### What the task requires:
Return the records below from the line containing "Task: Open the Growth report tab" onward, exactly, through and including the last line.
##### Supplied data #####
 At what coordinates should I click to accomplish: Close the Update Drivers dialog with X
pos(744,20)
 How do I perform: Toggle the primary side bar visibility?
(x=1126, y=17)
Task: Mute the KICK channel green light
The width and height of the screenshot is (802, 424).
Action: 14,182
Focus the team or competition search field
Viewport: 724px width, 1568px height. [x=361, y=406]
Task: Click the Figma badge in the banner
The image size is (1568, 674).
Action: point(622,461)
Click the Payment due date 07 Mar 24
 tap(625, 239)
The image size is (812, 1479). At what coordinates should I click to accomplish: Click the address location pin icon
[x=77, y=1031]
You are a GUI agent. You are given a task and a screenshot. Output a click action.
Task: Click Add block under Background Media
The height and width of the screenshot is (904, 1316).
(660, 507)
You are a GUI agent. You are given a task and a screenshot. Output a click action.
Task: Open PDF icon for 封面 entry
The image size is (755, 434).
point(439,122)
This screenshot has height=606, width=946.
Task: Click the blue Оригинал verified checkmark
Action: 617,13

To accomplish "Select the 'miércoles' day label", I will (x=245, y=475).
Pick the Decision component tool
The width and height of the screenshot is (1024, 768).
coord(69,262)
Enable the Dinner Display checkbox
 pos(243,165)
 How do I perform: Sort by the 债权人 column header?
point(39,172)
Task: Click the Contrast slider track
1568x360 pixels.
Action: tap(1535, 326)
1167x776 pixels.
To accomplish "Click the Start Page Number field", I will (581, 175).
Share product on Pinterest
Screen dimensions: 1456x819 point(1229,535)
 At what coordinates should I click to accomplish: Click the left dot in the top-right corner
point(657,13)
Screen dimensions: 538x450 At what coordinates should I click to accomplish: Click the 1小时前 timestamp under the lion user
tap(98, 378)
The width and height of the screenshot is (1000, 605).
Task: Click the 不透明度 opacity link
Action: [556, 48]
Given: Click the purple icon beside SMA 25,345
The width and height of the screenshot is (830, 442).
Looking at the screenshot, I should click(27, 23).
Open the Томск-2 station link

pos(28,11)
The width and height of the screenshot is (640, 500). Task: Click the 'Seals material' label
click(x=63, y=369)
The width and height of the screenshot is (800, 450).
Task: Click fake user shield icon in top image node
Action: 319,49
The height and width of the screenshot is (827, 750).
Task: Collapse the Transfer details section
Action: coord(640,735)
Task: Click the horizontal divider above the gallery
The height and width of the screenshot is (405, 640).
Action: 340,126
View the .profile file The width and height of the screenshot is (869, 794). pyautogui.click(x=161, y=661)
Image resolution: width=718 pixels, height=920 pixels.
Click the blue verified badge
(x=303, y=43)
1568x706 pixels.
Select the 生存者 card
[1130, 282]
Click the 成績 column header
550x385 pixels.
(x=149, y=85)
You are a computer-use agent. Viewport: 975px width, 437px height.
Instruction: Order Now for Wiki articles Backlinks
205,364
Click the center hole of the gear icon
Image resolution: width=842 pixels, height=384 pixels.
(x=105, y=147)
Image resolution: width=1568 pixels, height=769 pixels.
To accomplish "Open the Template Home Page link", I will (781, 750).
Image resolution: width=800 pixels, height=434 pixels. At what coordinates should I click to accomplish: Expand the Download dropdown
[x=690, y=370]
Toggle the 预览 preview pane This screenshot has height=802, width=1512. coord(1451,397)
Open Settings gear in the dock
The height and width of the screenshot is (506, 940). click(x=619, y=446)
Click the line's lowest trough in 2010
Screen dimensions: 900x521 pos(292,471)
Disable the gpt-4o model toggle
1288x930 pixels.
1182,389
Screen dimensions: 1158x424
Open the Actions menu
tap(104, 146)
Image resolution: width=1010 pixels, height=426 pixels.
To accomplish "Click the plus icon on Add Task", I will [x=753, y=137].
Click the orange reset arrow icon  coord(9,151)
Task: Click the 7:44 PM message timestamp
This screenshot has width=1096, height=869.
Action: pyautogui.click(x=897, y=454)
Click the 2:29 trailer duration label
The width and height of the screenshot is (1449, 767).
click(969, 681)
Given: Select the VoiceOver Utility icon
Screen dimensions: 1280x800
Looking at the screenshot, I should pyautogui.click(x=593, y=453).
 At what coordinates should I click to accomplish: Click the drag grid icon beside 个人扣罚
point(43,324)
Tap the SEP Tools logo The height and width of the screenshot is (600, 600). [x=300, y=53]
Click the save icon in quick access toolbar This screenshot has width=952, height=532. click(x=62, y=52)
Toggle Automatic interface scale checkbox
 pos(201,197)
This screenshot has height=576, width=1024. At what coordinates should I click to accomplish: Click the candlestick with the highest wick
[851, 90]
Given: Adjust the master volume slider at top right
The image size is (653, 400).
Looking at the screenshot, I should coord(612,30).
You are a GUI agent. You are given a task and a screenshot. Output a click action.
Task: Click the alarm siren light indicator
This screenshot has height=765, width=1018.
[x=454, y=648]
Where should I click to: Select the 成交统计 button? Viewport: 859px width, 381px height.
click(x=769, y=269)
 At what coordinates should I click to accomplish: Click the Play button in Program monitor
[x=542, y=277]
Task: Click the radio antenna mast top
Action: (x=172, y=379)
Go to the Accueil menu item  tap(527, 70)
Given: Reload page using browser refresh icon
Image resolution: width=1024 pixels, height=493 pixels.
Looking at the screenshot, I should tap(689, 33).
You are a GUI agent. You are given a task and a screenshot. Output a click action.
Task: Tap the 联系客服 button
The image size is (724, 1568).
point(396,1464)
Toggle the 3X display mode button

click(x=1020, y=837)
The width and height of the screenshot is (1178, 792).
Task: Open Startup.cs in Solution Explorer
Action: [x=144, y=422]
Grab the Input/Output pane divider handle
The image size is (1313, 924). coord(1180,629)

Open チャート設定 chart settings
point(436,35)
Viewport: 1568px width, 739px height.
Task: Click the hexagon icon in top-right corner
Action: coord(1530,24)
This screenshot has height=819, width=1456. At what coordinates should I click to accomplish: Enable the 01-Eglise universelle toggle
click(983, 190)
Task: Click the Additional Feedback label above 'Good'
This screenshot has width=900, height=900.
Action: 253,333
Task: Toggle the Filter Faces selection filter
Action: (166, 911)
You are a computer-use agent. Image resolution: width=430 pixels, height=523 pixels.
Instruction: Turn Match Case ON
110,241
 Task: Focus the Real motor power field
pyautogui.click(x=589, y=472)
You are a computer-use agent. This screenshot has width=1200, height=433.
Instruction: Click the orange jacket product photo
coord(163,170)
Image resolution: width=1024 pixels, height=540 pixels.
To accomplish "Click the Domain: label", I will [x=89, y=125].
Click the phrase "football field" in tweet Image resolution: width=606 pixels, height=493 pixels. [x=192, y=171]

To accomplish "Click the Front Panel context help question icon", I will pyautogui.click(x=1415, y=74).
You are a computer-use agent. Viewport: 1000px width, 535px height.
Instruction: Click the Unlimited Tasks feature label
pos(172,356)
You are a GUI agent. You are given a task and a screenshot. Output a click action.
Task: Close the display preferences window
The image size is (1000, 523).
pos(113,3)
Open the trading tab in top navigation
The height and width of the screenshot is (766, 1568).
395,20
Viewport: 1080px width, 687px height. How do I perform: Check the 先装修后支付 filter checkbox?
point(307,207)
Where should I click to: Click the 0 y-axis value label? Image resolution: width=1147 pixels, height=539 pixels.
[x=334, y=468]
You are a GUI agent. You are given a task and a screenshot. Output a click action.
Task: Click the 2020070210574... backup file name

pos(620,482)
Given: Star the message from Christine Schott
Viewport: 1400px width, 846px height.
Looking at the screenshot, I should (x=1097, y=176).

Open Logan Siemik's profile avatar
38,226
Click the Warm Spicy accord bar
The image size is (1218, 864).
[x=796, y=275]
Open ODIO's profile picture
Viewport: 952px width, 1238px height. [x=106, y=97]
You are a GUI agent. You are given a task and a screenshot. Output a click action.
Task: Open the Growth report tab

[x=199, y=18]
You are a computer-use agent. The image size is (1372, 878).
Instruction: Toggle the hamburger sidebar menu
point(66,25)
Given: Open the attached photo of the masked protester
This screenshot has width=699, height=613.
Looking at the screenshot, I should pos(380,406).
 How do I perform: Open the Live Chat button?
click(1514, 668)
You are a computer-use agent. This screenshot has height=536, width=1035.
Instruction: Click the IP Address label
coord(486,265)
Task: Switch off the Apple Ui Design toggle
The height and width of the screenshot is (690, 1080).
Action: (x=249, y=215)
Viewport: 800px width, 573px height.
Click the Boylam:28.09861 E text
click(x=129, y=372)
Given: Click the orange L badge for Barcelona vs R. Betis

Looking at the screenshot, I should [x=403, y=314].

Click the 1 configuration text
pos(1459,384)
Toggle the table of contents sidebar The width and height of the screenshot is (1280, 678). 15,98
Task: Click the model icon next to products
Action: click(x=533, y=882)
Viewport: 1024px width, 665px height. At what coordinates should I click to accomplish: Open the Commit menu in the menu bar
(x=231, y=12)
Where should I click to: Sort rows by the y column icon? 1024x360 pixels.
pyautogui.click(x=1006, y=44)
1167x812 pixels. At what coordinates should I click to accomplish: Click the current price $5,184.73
#####
### The answer:
Task: Open the Growth report tab

[x=199, y=18]
You are a computer-use agent. The image size is (1372, 878).
Instruction: Toggle the hamburger sidebar menu
point(66,25)
Given: Open the attached photo of the masked protester
This screenshot has width=699, height=613.
Looking at the screenshot, I should pos(380,406).
 How do I perform: Open the Live Chat button?
click(1514, 668)
You are a computer-use agent. This screenshot has height=536, width=1035.
Instruction: Click the IP Address label
coord(486,265)
Task: Switch off the Apple Ui Design toggle
The height and width of the screenshot is (690, 1080).
Action: (x=249, y=215)
Viewport: 800px width, 573px height.
Click the Boylam:28.09861 E text
click(x=129, y=372)
Given: Click the orange L badge for Barcelona vs R. Betis

Looking at the screenshot, I should [x=403, y=314].

Click the 1 configuration text
pos(1459,384)
Toggle the table of contents sidebar The width and height of the screenshot is (1280, 678). 15,98
Task: Click the model icon next to products
Action: click(x=533, y=882)
Viewport: 1024px width, 665px height. At what coordinates should I click to accomplish: Open the Commit menu in the menu bar
(x=231, y=12)
Where should I click to: Sort rows by the y column icon? 1024x360 pixels.
pyautogui.click(x=1006, y=44)
1167x812 pixels. At what coordinates should I click to accomplish: Click the current price $5,184.73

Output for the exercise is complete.